YOUR ASSIGNMENT = A verbatim printing of the entries that follow is needed; pictures must not appear in it.

EXCERPTED DATA =
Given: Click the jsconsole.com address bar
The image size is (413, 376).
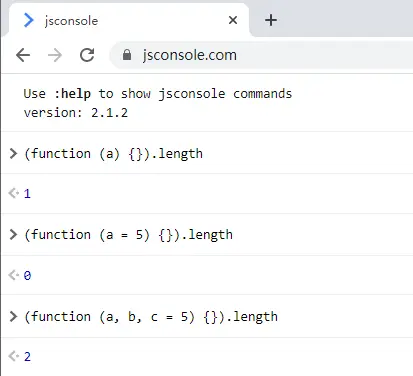Looking at the screenshot, I should tap(262, 55).
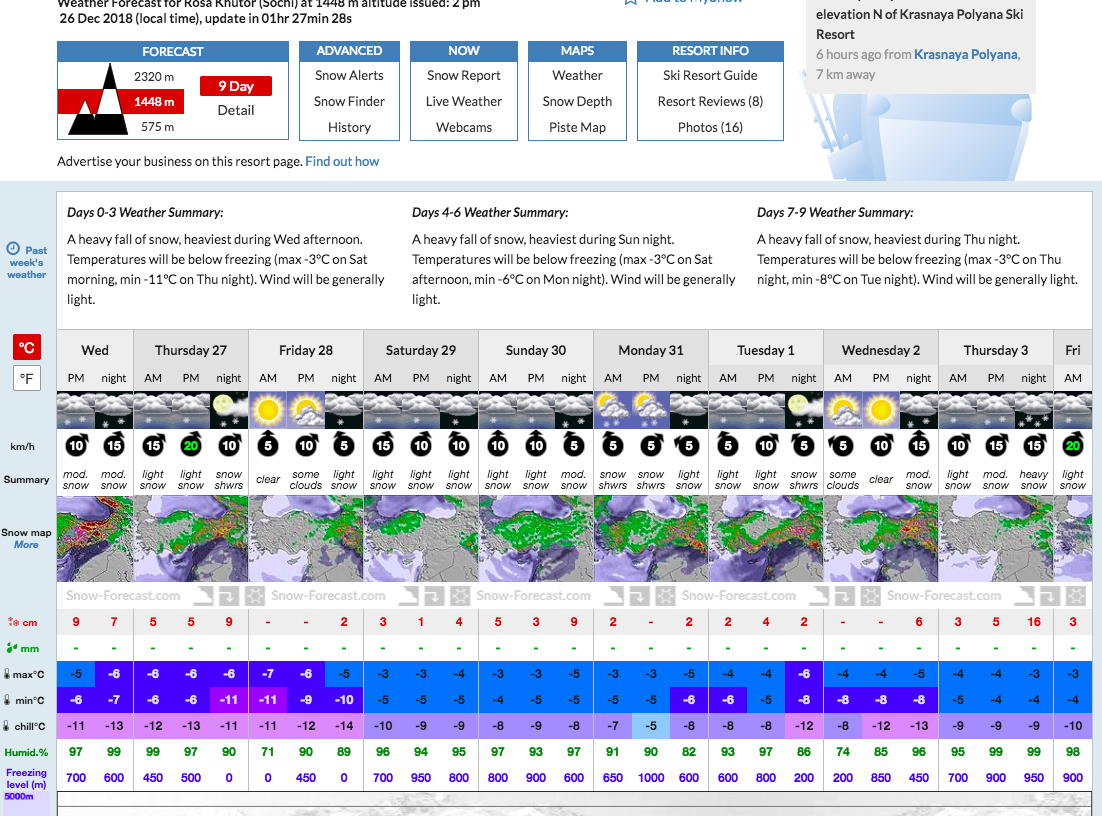Viewport: 1102px width, 816px height.
Task: Select the 575 m elevation level
Action: [x=157, y=127]
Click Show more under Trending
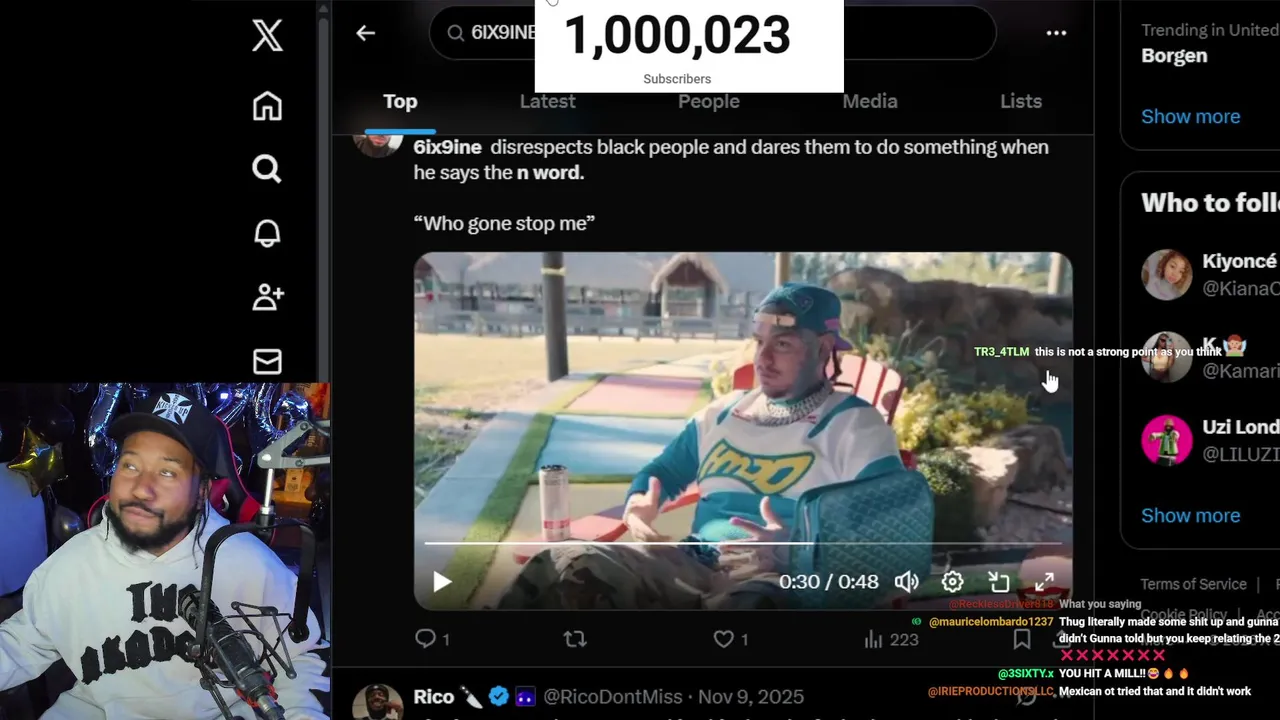 [x=1190, y=116]
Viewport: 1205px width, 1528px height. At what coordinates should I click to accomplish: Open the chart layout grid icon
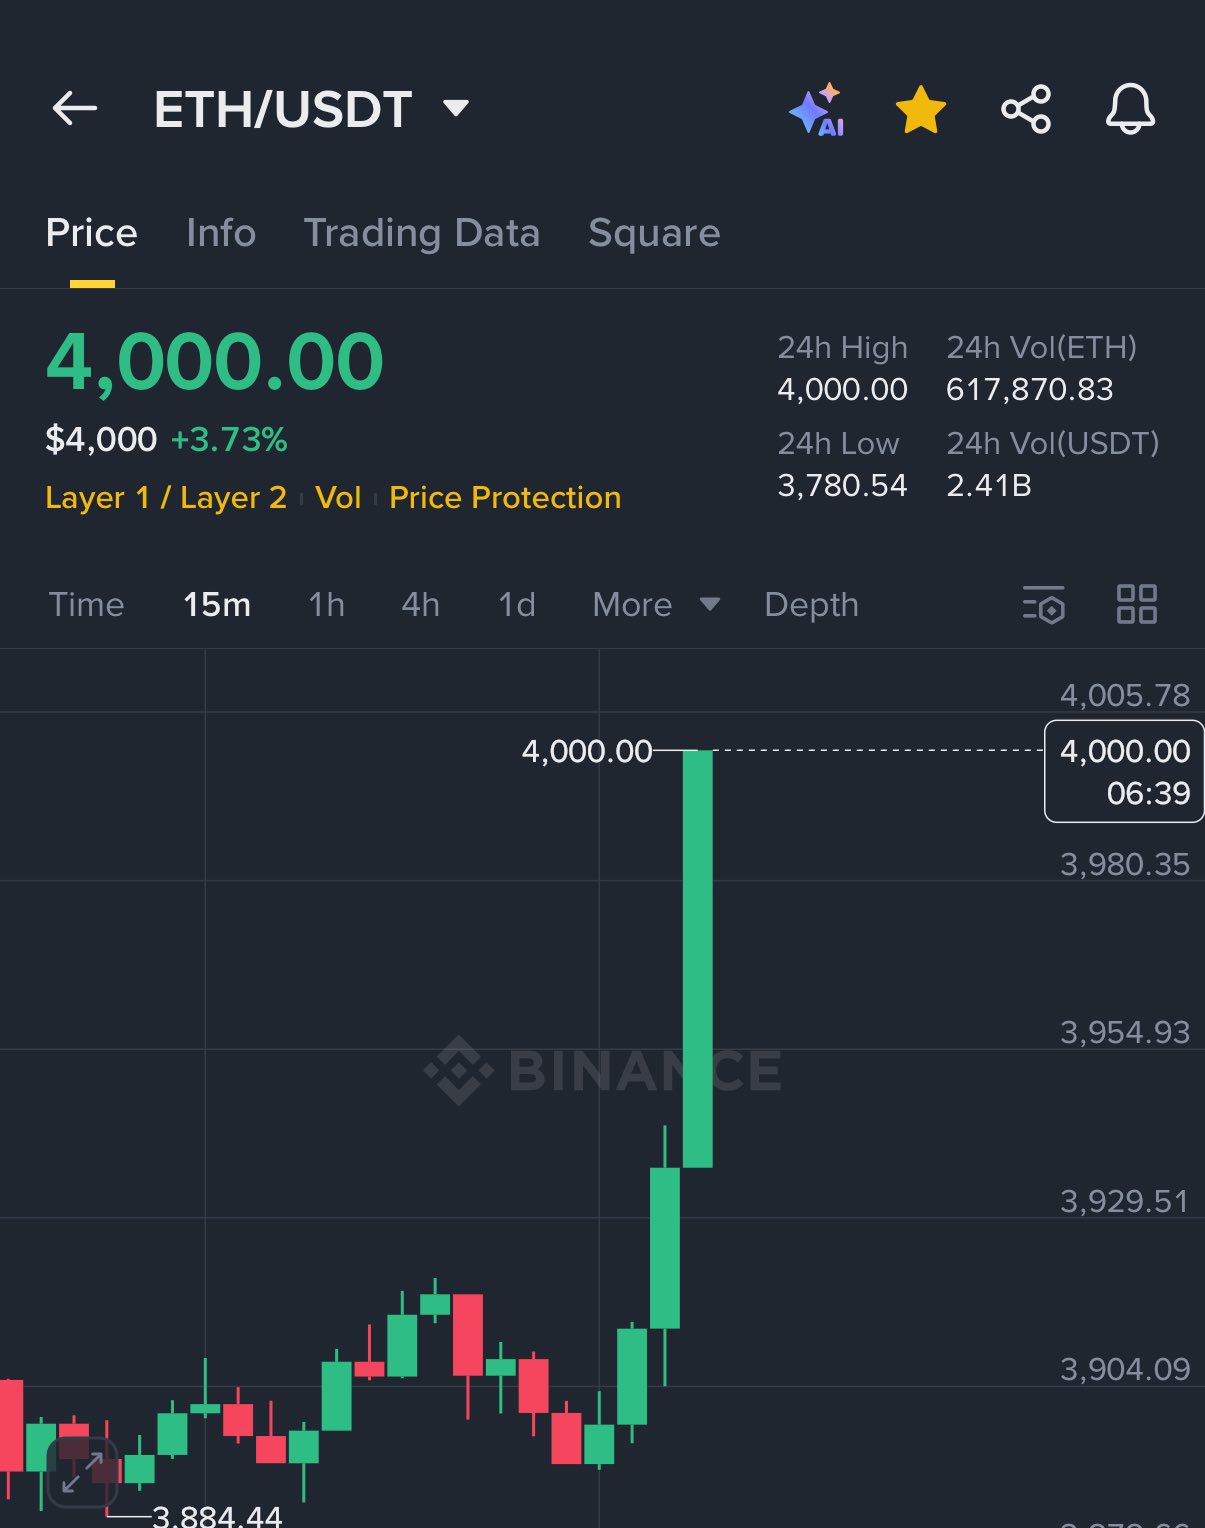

OUTPUT OF THE TASK =
Given: Click the jsconsole.com address bar
The image size is (413, 376).
Looking at the screenshot, I should tap(262, 55).
Viewport: 1102px width, 816px height.
Task: Select the 575 m elevation level
Action: [x=157, y=127]
Click Show more under Trending
 [x=1190, y=116]
Viewport: 1205px width, 1528px height. At what coordinates should I click to accomplish: Open the chart layout grid icon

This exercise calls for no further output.